Are your animals well at communicating with yoi? Do they let you know when they have to go outside, their food dish needs filled, their tummy hurts, if something bad is happening? -Hyper_Hypo

My dog is great at communication. We have jingle bells next to the door that he rings when he wants to go outside. Will bring a leather glove (or brush or any toy) to me when he wants to be brushed/play. Sits by the treat door and grumbles when he wants a bone.  I can’t tell when he feel sick though.

Well… I just spent 30 min on a phone with a Doctor, telling me how I’m making a mistake wanting to go to Med School.
He said that I’m going to be in debt until im 40, I’m in the service of the devil (Obama), as an example, if I was a watchmaker, I would normally be making $100 per watch, Obama will make it so that I’m only making $20 per watch now…
He also said that I will be a slave for the rest of my life, and that I’m “lucky” for him to opening my eyes to world of evil, saying that it’s not to late to change my career plans…  -Enya_Lives

Well good, if you were going to be a Doctor to make money, as opposed to having the drive to help people, like they way it sounds the Doctor you spoke to was after, then hes doing us all a favour by keeping you out of the industry.

Is obesity a disability?  I personally don’t think it’s a disability. People get fat on their own accord, and it’s not like it’s an overnight thing. You can tell if your ass is getting fat, so that’s the time when a normal person will try to get healthier. If obesity is a disability then what’s next, alcoholism? Is cocaine addiction a disability? -HunterXThompson

Kind of. In the same way that a retard shoots himself in the foot and then is forced to have a limp.

Microsoft just sent me an email saying that because of the network downtime, I get a month of XBL Gold for a dollar.  I was on vacation!  lol. -rawdawg0911

Did the e-mail actually say “We’re sorry about that, to make up for the inconvenience we’re going to accept more money from you.”?

Fact: If you saw a ghost or something, you would pray to god for it to go away. You would close your eyes and PRAY to god to get that thing to go away. Even you, atheist. -CampingWhore

I lol at people who claim to know what the unexplained is so unequivocally.  I wish I would let my imagination run my head once in a while. To be so assured in your own ignorance must be wonderful for your ego.

your nike and reebok shoes are made in the same factories with the payless crap. -Ozmandee

Same factory, but different design and different grades of leather and cotton.

The What’s What, Volume 17

My fat ass sister ate my Chocolate Chip Cookie Dough Ice Cream. Half of the can was left yesterday night. Today I wake up and the can is in the trash empty.  Bitch.  -iPhony

Act like you are just noticing when she is in the kitchen.  Open the freezer, poke around and yell “Alright who ate MY cookie dough…” Stop here, look at your sister and say, “Oh, you did; I can tell by the 18 ounces of cream and sugar visible in your thighs.”
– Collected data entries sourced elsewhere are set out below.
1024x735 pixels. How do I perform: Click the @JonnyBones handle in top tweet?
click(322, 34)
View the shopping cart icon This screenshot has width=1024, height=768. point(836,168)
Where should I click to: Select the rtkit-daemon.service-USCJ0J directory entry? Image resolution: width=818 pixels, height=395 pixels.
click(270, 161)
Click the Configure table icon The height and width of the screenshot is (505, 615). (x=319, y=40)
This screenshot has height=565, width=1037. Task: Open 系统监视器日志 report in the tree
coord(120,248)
Does anybody really ask a girl to be their girlfriend?  It just happens with me. -StraightFighter3

I did. I’d say “So, what? Are we at that point where I get to make fun of you, and give you a nickname like “Muffin-Ass”, and have to stand up for you when other people are making fun of you? Or are you still shopping around? No big deal, I just like to know where I am at.”  I gave a version of that speech to 10 different girls and each one thought it was endearing and charming.
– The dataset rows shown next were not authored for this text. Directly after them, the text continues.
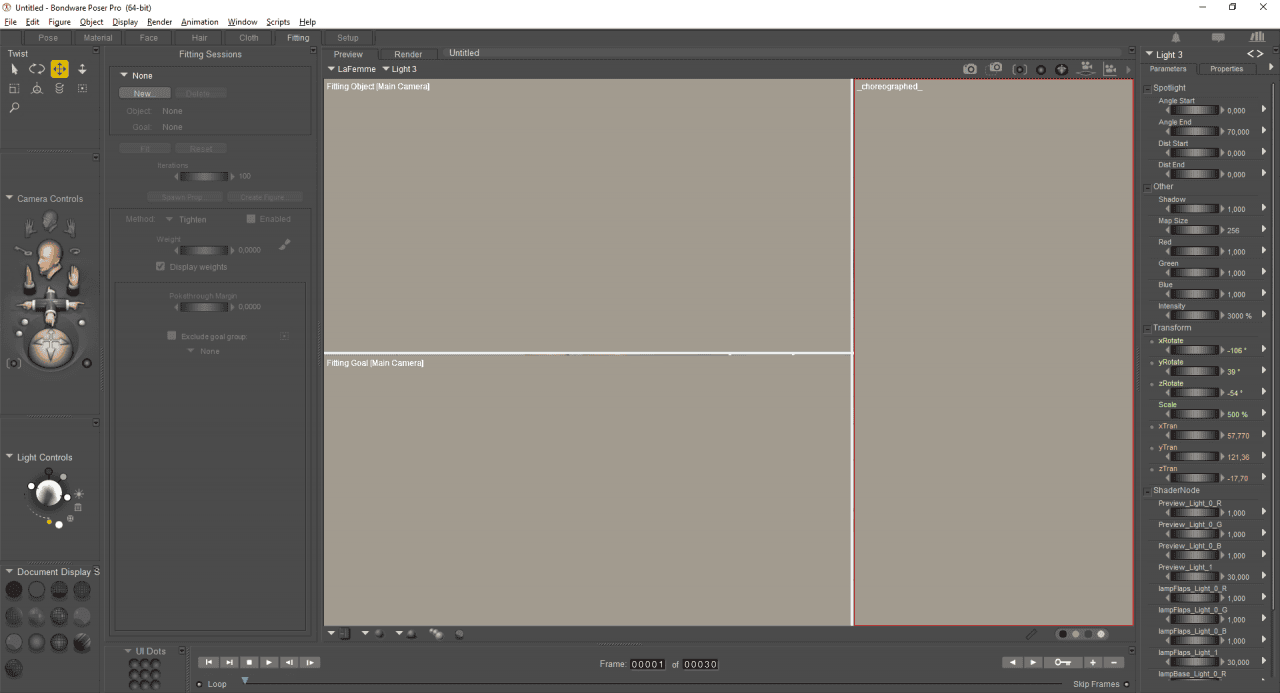The height and width of the screenshot is (693, 1280).
Task: Click the New... fitting session button
Action: coord(144,92)
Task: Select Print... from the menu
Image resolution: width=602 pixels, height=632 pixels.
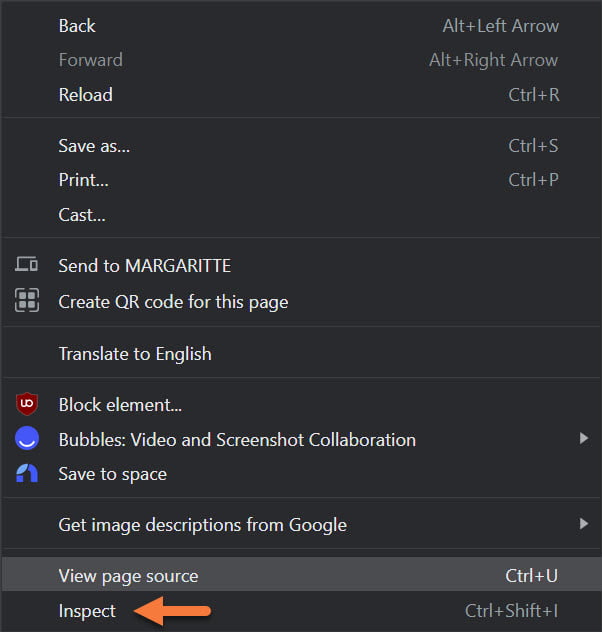Action: [83, 181]

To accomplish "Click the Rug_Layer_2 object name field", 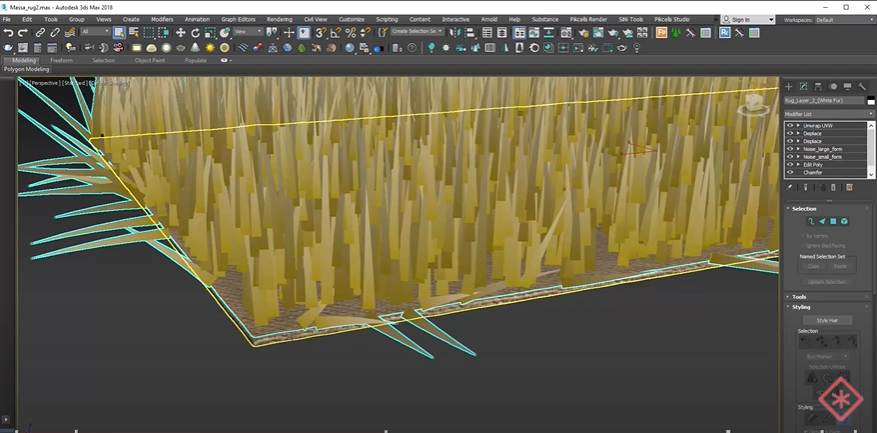I will [823, 101].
i started work at summer camp today. it was a good day, lots of memories from years past, and lots of fun times today.  We had a game called “deetz”, where you punch people in the nuts. It’s funny when you aren’t getting hit. We couldn’t last 1 day without someone getting deetz’d. -assandphyre

Sweet! A reason to touch 10 year old boys in their groin, have fun in Chris Hanson’s chair.

Hot Pockets take 30 minutes to cook in the oven Does this seem like BS to you? WTF? Are they trying to pass it off as filet mignon? – Theeter

3:15 in the micro with that pseudo-foil sleeve is the best way I’ve found.  I like the crust softer though.  In 30 minutes I could cook real food.

Everything that ever had a beginning had a cause for its creation. So can you please tell me how the universe came to be without a cause? I just want an honest answer. Thanks  -SliteofMan

The contraction into itself of the previous universe caused a massive explosion, the Big Bang.  Also, this is not a good debate starter, the Atheist gets to ask “What created God then?”

With inconsistent QBs, below average RBs, and only one decent WR (from what we’ve seen from him,) do they lack an offense? -EMailaddress

Unless they put in 10 lineman and Devin Hester, they do NOT have an offense.

Do you shave or trim your armpits? I’m debating on whether or not I should shave them or just trim ’em.
What do you do? -FreakoBellic

I trim them.  More often in the summer.

Kids is the most useless movie I’ve ever seen, horrible. -3dbuck

There was a lot of bad acting, thats for sure.  And I don’t care about my friends drama, I don’t know why anyone thought I should care about these peoples manufactured nonsense.

Rate my DVD haul from the $5 bin at Wal-Mart/10; Clerks 2, Joe Dirt, School of Rock, South Park Movie, Fight Club. -Haddagootodd

I’m gonna go with 8/10.  School of Rock is a kids movie, and Fight Club is a bit overrated.  I instinctively find myself distrustful towards soap-makers because of that movie.

Do you drink at all?  If so, how often? -SecretAsianMan

I exclusively drink whiskey, rather rarely.  Maybe, three drinks in one sitting a month. I haven’t been drunk since college, like 10 years ago.

The Whats What, Volume 6

That show Intervention on A&E is intense . . . . . . you can watch entire episodes online now . . . f’ing intense. -tearsforbeers

Do you know how this show works? They tell the Junkie that they are doing a documentary on drug abuse, they give him/her a bunch of money to get zooted for a week, and then they televise the most personal thing anyone ever has to go through on national TV.  Disgusting exploitation.  Makes me sick of the families that agree to this.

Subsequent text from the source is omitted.